*** Opening Data shown ***
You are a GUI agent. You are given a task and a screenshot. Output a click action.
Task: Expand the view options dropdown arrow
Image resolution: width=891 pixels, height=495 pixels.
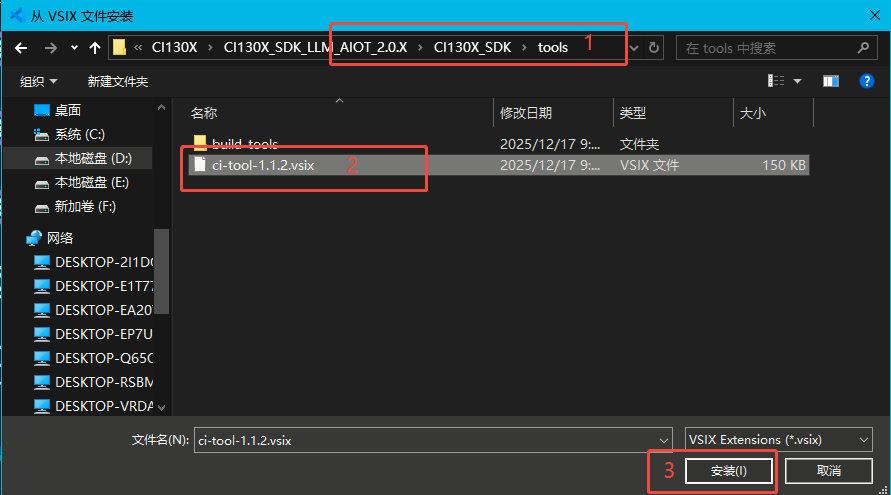tap(797, 81)
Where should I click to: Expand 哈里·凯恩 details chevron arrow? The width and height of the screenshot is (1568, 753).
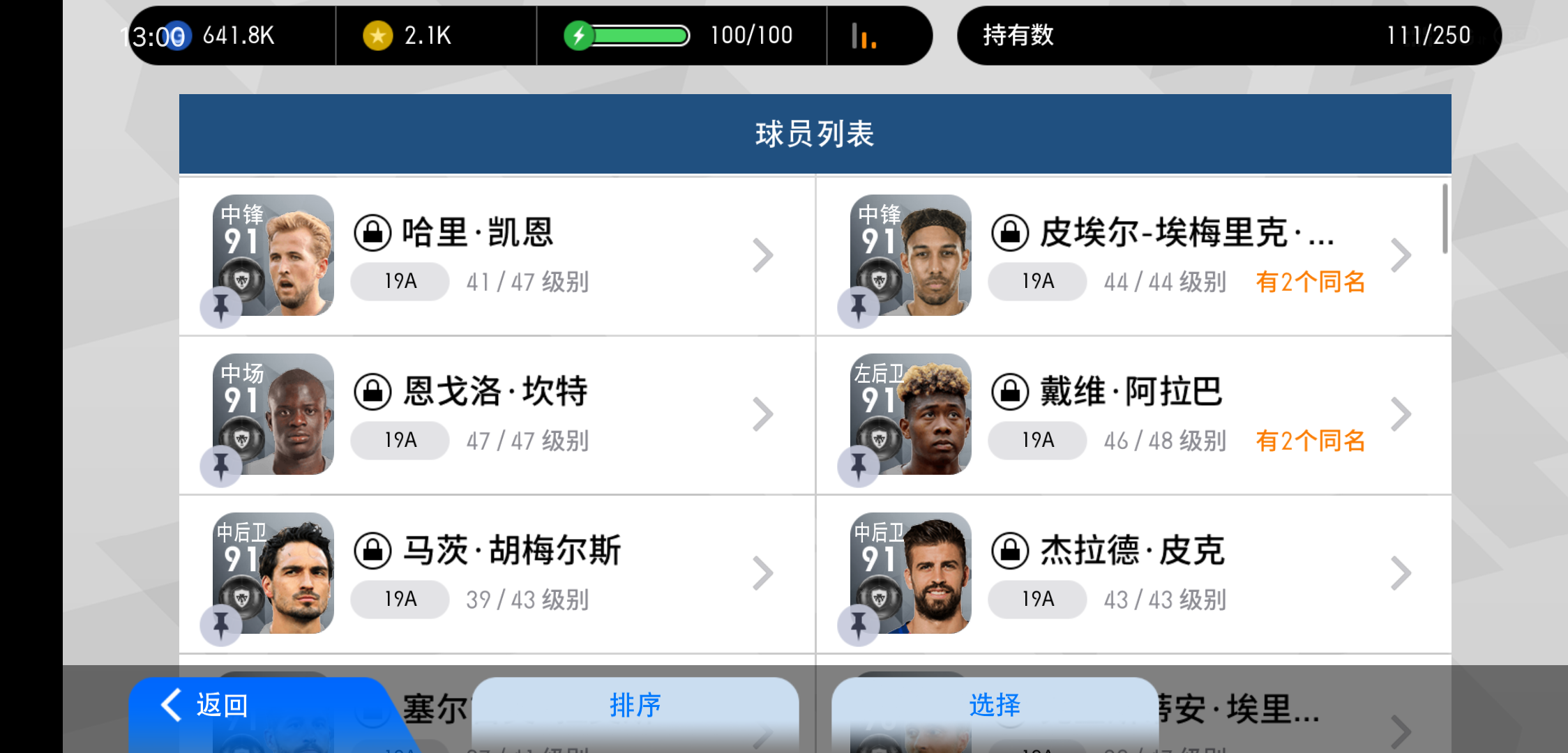pyautogui.click(x=762, y=255)
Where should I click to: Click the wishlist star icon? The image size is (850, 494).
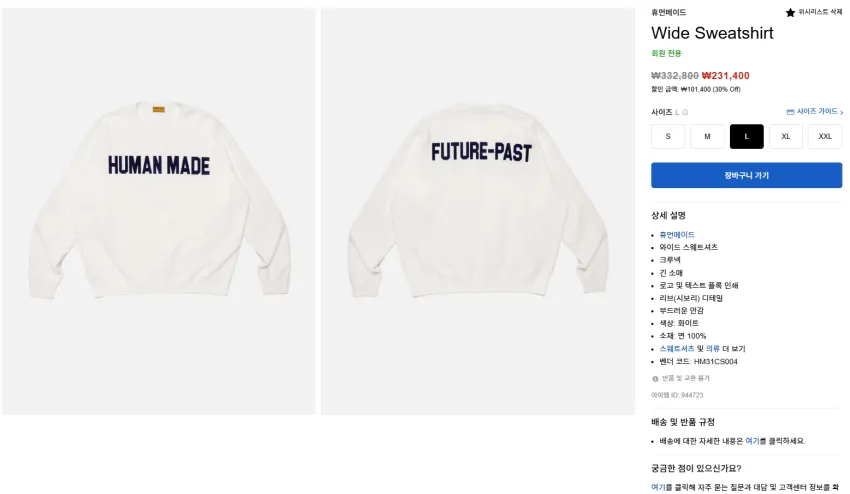click(790, 12)
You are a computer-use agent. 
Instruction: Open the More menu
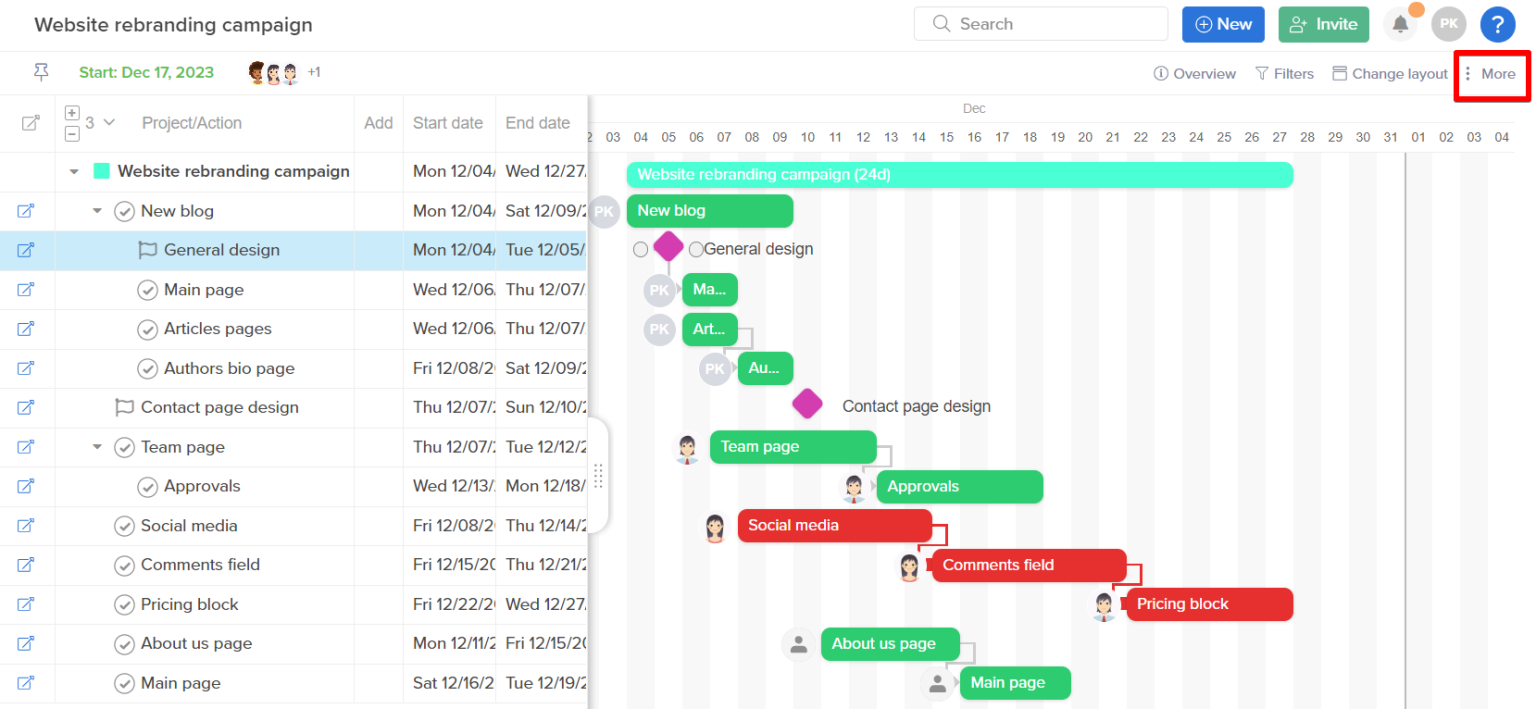(1491, 73)
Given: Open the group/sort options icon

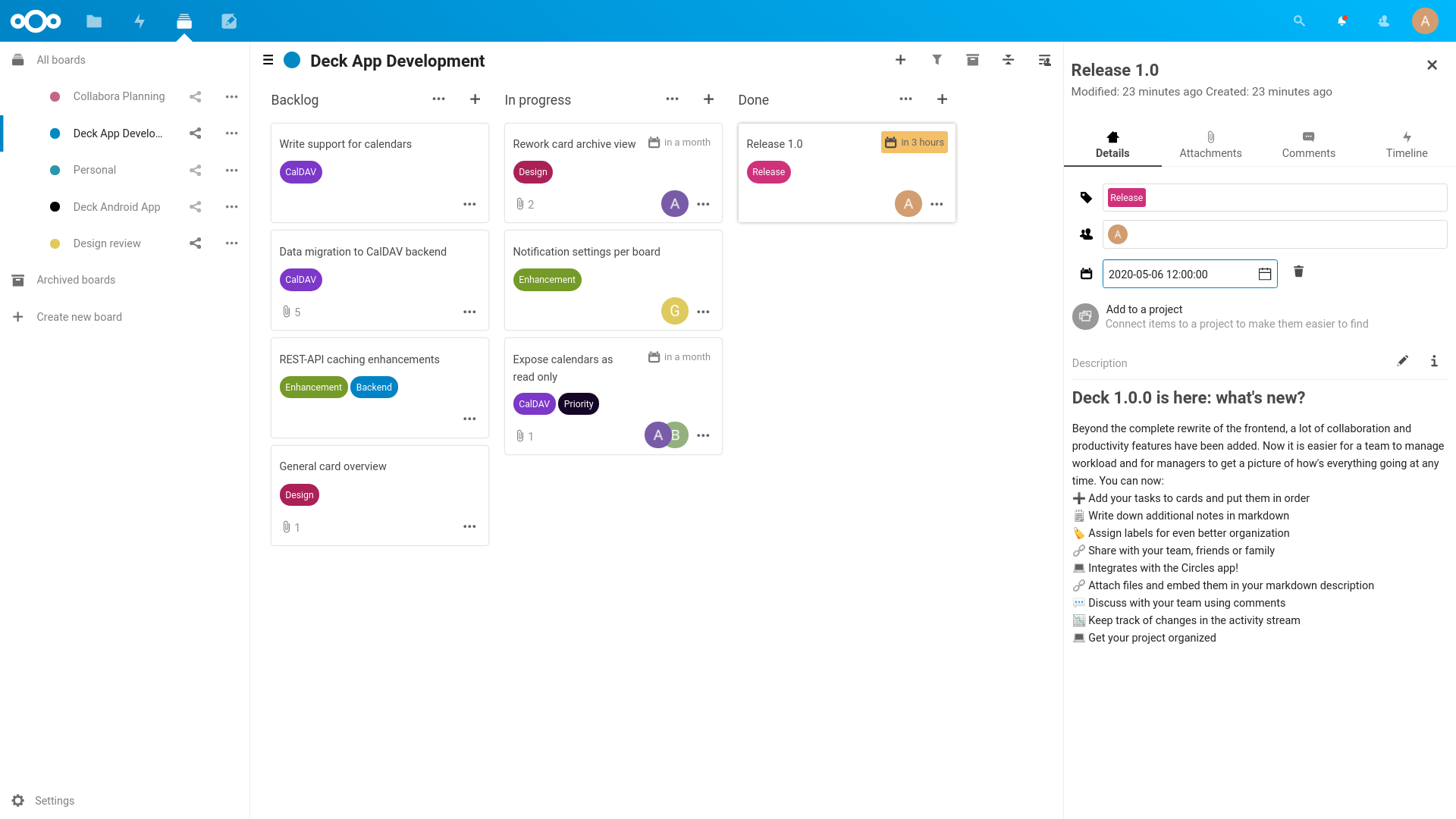Looking at the screenshot, I should (x=1008, y=60).
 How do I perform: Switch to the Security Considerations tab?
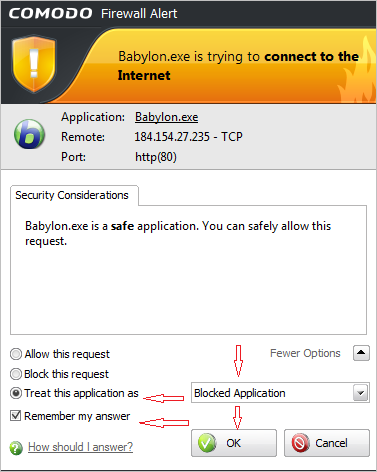[74, 195]
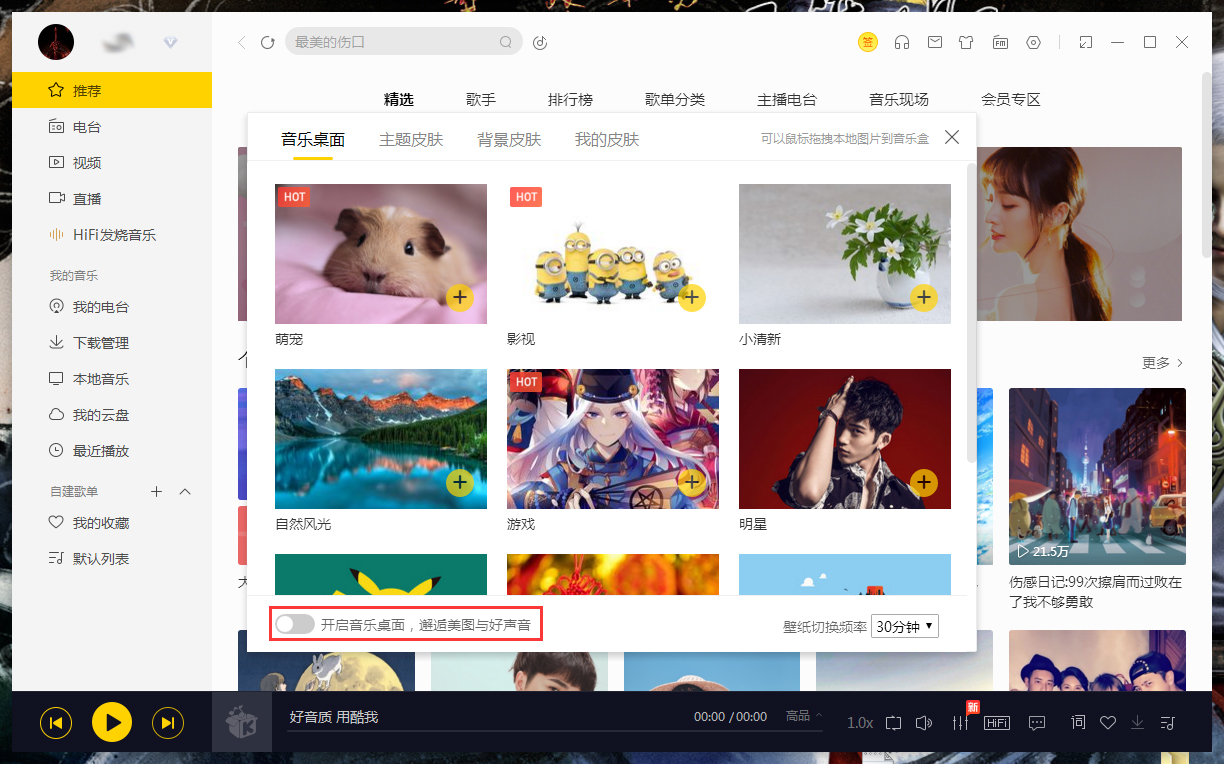Open the FM radio icon at top right
The image size is (1224, 764).
tap(1000, 42)
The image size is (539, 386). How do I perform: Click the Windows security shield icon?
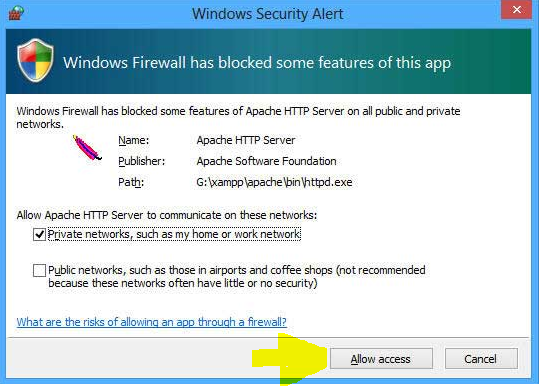(35, 60)
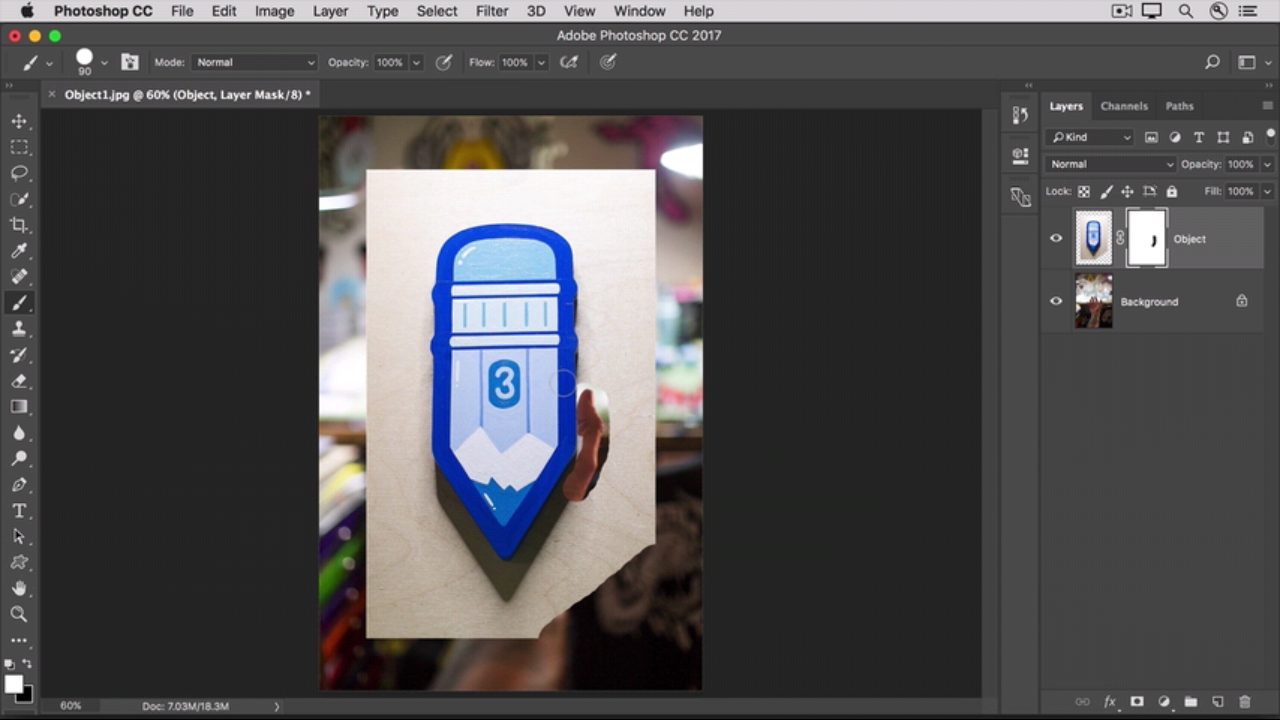Viewport: 1280px width, 720px height.
Task: Activate the Horizontal Type tool
Action: (19, 511)
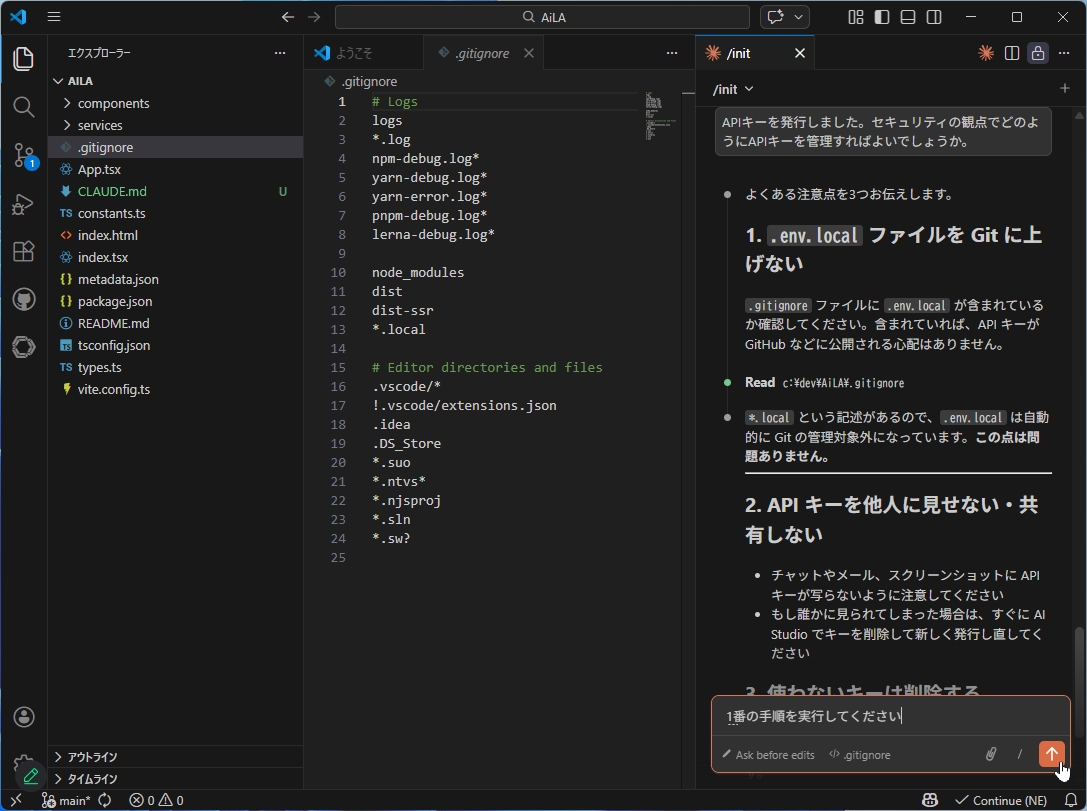Click Continue (NE) in the status bar
The width and height of the screenshot is (1087, 811).
coord(1002,800)
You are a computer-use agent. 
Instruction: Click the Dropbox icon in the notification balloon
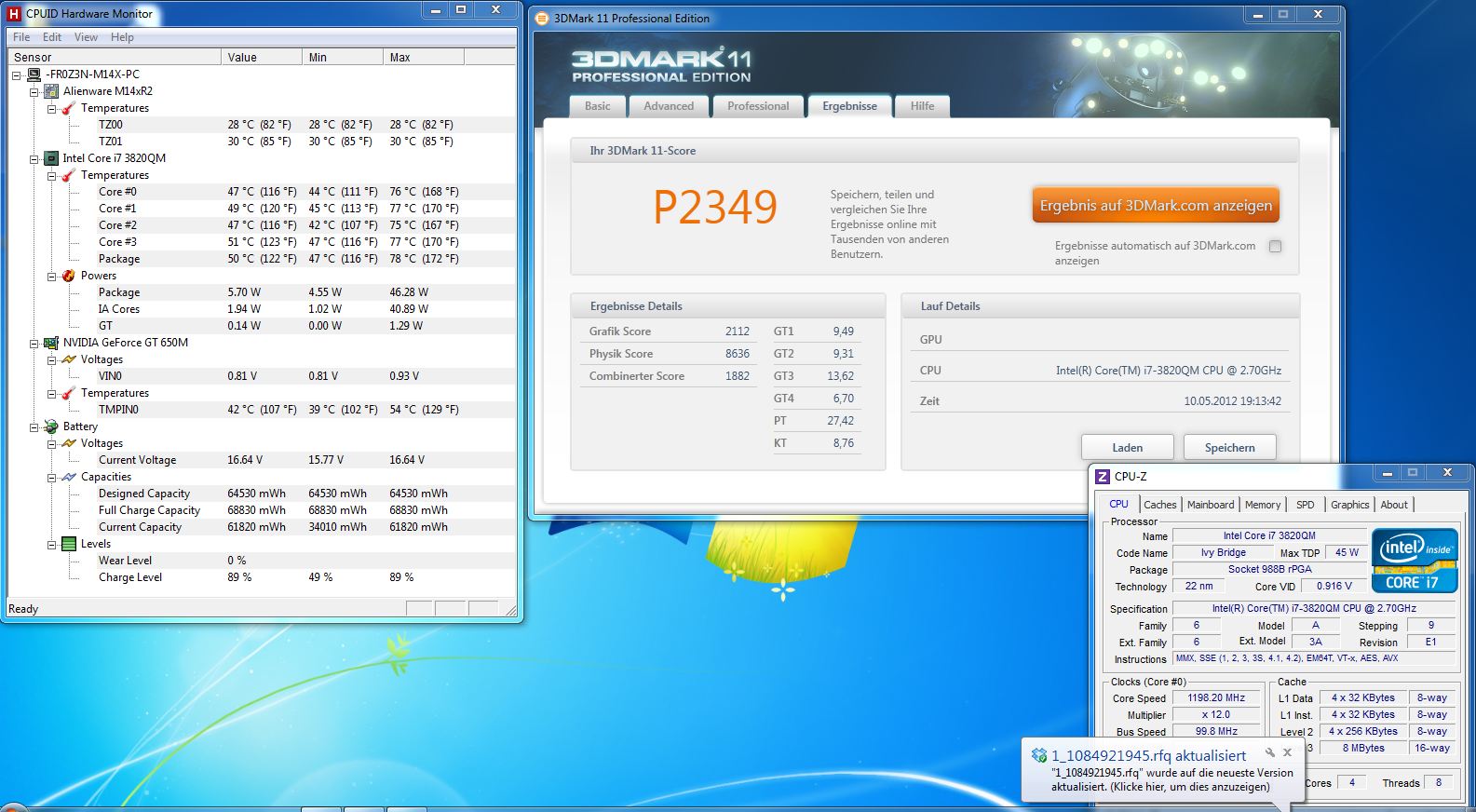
*** Closing Data shown ***
Could you retype exactly, and only, the lines running from the one with "Instruction: Open the More menu" to the last line of the listing, while leaving any pictures out?

▸ Response for this exercise
Instruction: Open the More menu
(1491, 73)
Given: Open the group/sort options icon

Looking at the screenshot, I should (x=1008, y=60).
 How do I perform: Switch to the Security Considerations tab?
[74, 195]
Open the FM radio icon at top right
The image size is (1224, 764).
tap(1000, 42)
The image size is (539, 386). How do I perform: Click the Windows security shield icon?
(35, 60)
Viewport: 1280px width, 720px height.
Task: Activate the Horizontal Type tool
Action: (19, 511)
Click Continue (NE) in the status bar
The width and height of the screenshot is (1087, 811).
coord(1002,800)
You are a computer-use agent. 
Instruction: Click the Dropbox icon in the notification balloon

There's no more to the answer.